A Gaza, quando nel 2006 alle elezioni legislative dell’Autorità Palestinese – che, sottolinea l’autore, si sono svolte democraticamente – ha vinto Hamas, il partito sbagliato per Israele e l’Occidente, e ha formato un primo governo e poi un secondo di unità nazionale nel 2007 composto per lo più da tecnocrati, non solo Israele e i suoi alleati non li hanno riconosciuti, Israele ha rigettato la proposta di Hamas, il Movimento di Resistenza Islamico, più morbido rispetto alle posizioni massimaliste e antisemite del 1988, di negoziare una tregua a lungo termine, che significava l’accettazione di un accordo a due Stati e implicitamente il riconoscimento di Israele da parte di Hamas.
Si è saputo poi nel 2008 dai Palestine Papers del tentativo di Israele e degli Stati Uniti di sabotare il governo Hamas aiutando Fatah a organizzare un colpo di Stato.
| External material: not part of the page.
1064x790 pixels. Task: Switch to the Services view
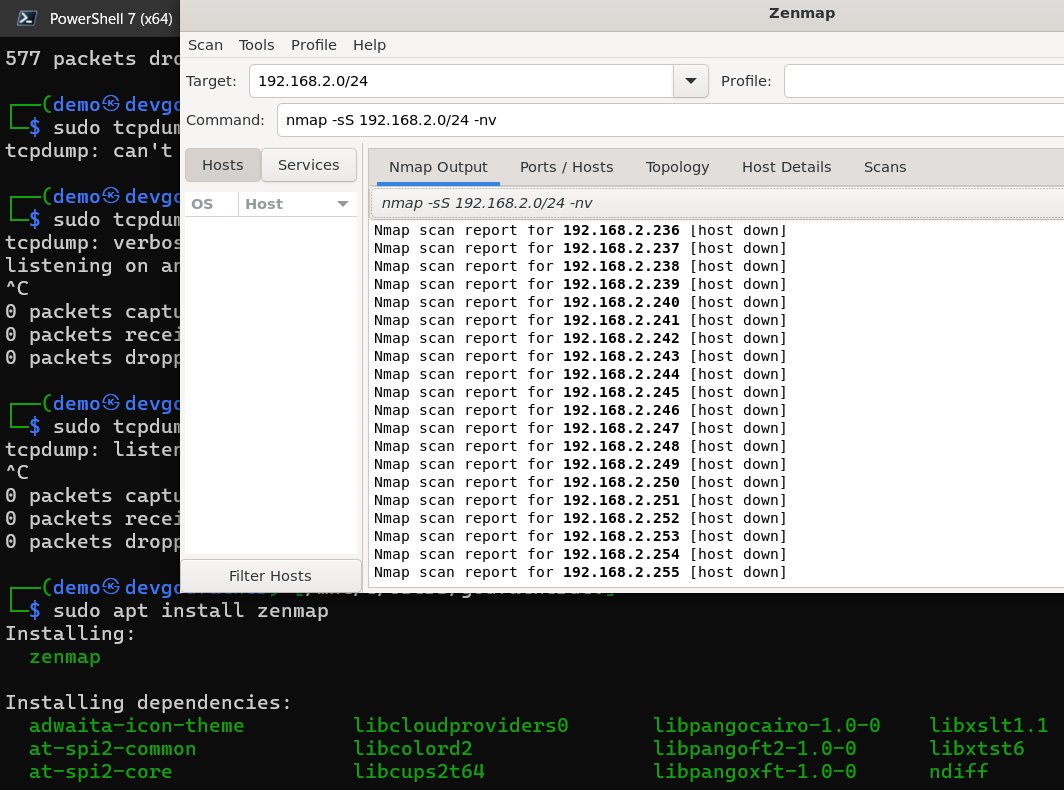[x=308, y=164]
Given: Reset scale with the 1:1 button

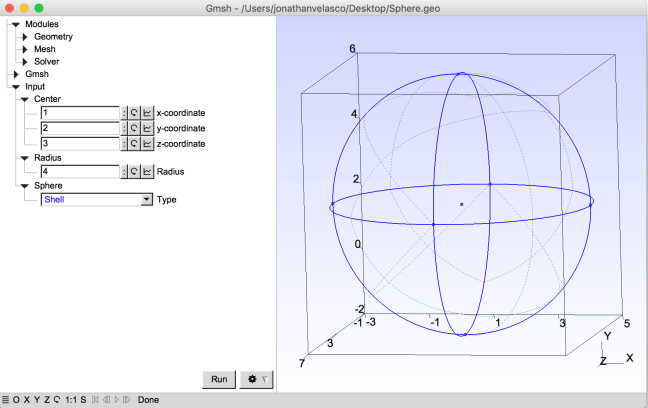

Hamas ha però giocato d’anticipo e ha preso il potere a Gaza con la violenza nel giugno 2007. Le operazioni militari dell’IDF, le forze di difesa israeliane, del 2009, 2012, 2014, 2021, 2022, per “tagliare l’erba” – secondo una metafora disumanizzante – sono state vere e proprie punizioni collettive per il numero sproporzionato di morti, che non hanno fatto altro che preparare ognuna la guerra successiva.
Intenti genocidari
Ma la convinzione che ci fossero intenti genocidari non è stata immediata per l’autore, che non ha mai messo in dubbio la legittimità dello Stato di Israele nei confini precedenti il 1967 e ha sempre sostenuto la soluzione dei due Stati, anche se questa è una prospettiva ormai sotterrata: meglio, dice, un solo stato “dal fiume al mare” dove ci siano libertà e uguali diritti per tutti.

Non solo l’uccisione di civili su scala industriale e la distruzione delle infrastrutture civili, ma il blocco degli aiuti umanitari e la morte per fame a Gaza mostrano che si è andati ben oltre l’autodifesa.
Il genocidio, scrive, è l’ultima risorsa di chi, frustrato, opera una pulizia etnica. Il Sionismo e l’Ebraismo, ci tiene però a precisare, sono due cose diverse, il primo è un’ideologia, l’altro una religione. Il governo presieduto da Netanyahu è l’antitesi dei valori ebraici, che sono l’altruismo, la verità, la giustizia e la pace.